Scheduling packages to rebuild on jenkins
Packages can be scheduled for immediate rebuild by anybody in the reproducible builds team by running the script reschedule.sh in /srv/home/groups/reproducible/ on alioth.debian.org. The script requires the mandatory -s parameter specifying the suite. Example:
/srv/home/groups/reproducible/reschedule.sh -s unstable mypackage1 mypackage2
It also allows some interesting tweaking of the scheduling (e.g. enable/disable notification at the start/end of the build, saving artifacts, etc) and allows selecting what packages to rebuild by doing a query itself. Run the script with the --help switch to see which options and filters are available.
Finding packages to schedule for rebuild
After a toolchain problem is fixed, the affected packages should be rebuilt. To find which packages are to be rebuilt, you need to calculate the intersection of all unreproducible packages and those which should now be fixed or have their debbindiff changed as a result of the toolchain upload to the experimental repository.
If the packages affected by the fixed issue are categorized under a single issue, you can just go on and do (or ask for) a rescheduling. The rescheduling script has enough power to get all unreproducible packages affected by a given issue.

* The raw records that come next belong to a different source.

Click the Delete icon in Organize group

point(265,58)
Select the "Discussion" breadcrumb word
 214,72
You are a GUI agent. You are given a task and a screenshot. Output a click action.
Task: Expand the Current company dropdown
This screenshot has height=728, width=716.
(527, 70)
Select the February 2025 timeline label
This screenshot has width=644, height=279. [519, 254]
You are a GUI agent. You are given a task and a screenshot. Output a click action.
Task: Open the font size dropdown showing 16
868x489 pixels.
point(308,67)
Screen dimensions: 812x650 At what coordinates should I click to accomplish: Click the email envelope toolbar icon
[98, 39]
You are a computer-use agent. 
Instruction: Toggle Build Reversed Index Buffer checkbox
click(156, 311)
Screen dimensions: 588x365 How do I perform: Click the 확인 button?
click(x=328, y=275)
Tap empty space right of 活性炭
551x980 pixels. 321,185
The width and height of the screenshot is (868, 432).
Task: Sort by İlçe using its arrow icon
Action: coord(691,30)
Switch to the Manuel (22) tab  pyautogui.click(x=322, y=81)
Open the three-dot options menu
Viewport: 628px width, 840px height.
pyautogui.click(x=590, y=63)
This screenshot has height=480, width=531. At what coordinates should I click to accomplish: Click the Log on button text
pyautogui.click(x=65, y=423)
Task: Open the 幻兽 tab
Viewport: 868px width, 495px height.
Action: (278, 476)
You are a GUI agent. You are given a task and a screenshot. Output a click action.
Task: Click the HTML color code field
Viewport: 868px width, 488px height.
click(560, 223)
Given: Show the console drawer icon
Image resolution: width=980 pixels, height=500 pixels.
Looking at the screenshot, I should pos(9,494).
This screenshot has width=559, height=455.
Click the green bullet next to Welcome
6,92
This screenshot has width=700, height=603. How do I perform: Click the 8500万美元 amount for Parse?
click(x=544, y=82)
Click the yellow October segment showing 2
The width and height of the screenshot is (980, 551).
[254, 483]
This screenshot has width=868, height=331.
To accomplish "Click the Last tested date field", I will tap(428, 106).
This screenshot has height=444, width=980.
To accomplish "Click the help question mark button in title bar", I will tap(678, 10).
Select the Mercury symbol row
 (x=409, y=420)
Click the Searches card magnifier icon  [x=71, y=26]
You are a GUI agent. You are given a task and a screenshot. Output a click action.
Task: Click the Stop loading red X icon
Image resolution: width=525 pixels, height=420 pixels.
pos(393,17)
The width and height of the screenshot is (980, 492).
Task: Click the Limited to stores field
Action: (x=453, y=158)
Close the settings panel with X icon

1. get a list of all unreproducible source packages:
curl --location https://jenkins.debian.net/userContent/reproducible.json > reproducible.json jq --raw-output '. | select(.status == "unreproducible") | .package' < reproducible.json | sort -u > all-unreproducible
2. get a list of all affected source packages by finding those that build-depend on the fixed binary package. For example, python-sphinx (you need to have the deb-src lines on your /etc/apt/sources.list):
grep-dctrl -F Build-Depends python-sphinx --or -F Build-Depends-Indep python-sphinx --or -F Build-Depends-Arch python-sphinx /var/lib/apt/lists/*_debian_dists_sid_main_source_Sources -s Package -n | sort -u > all-affected
3. calculate the intersection:
comm -12 all-affected all-unreproducible > schedule-to-rebuild
Other way to get a list of packages to schedule are grepping for some patter the .buildinfos or debbindiff files. For that you need either to download all the files locally (the misc.git repository contains scripts to keep a synced copy of those files) or ask to somebody with shell access to reproducible.d.n to run the grep for you.
Once in a way or another you obtain a list of packages to reschedule, you can now post it on IRC to get a rebuild triggered as soon as somebody with the required privileges reads your message.
You should not immediately reschedule packages for rebuild after a toolchain upload, since the build chroot has to be updated (or regenerated) to notice the fixed package versions. The chroot gets updated every 4 hours. Also it's better to check whether the chroot has knowledge of the new package by scheduling a single small affected packages, and check its .buildinfo to see whether the fixed package has been picked up.